• **Given request**: Report how many lines in the items below contain the word "coordinates", and give only that number.

--- BEGIN Entries ---

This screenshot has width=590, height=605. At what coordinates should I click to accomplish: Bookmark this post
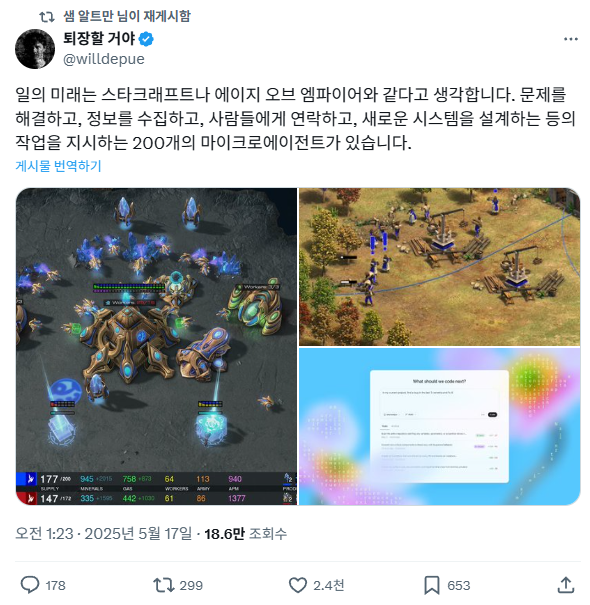pyautogui.click(x=431, y=585)
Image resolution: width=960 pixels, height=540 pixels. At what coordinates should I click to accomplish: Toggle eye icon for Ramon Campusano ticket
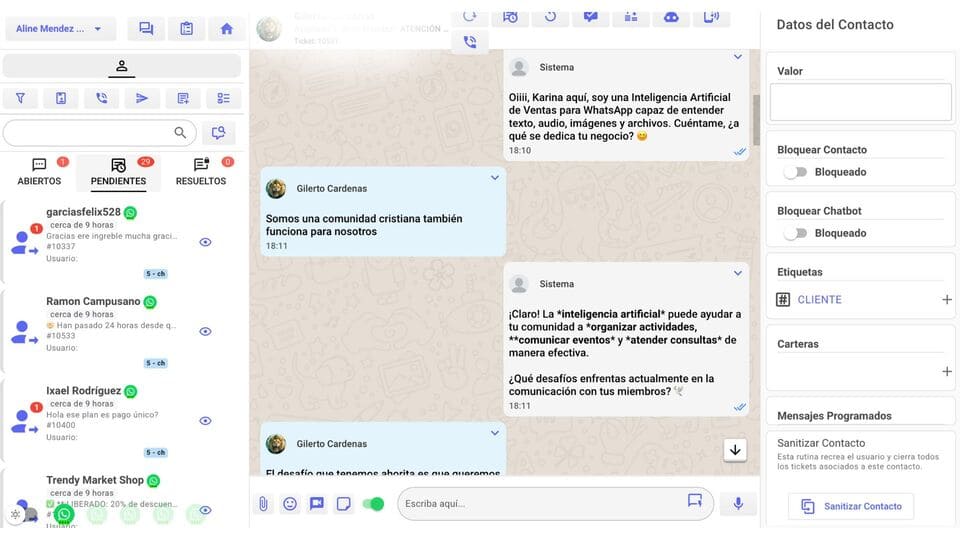click(206, 331)
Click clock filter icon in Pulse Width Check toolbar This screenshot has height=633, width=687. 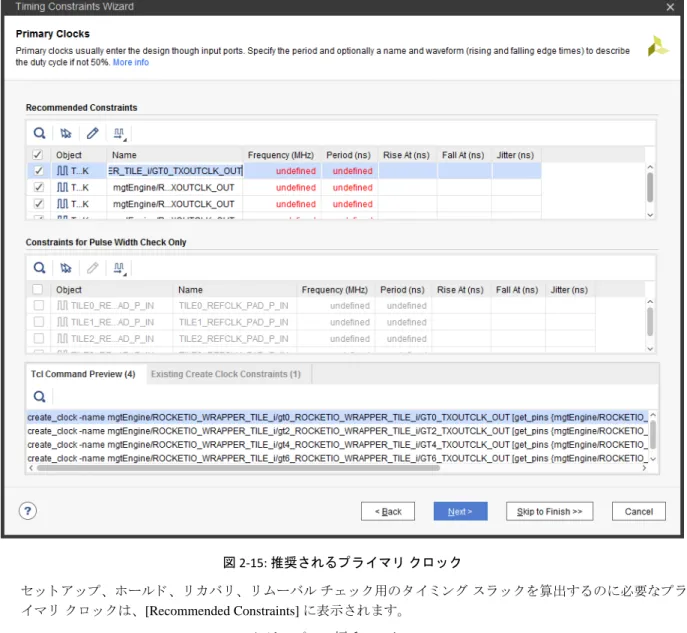pyautogui.click(x=66, y=268)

--- END Entries ---

• **Exercise result**: 2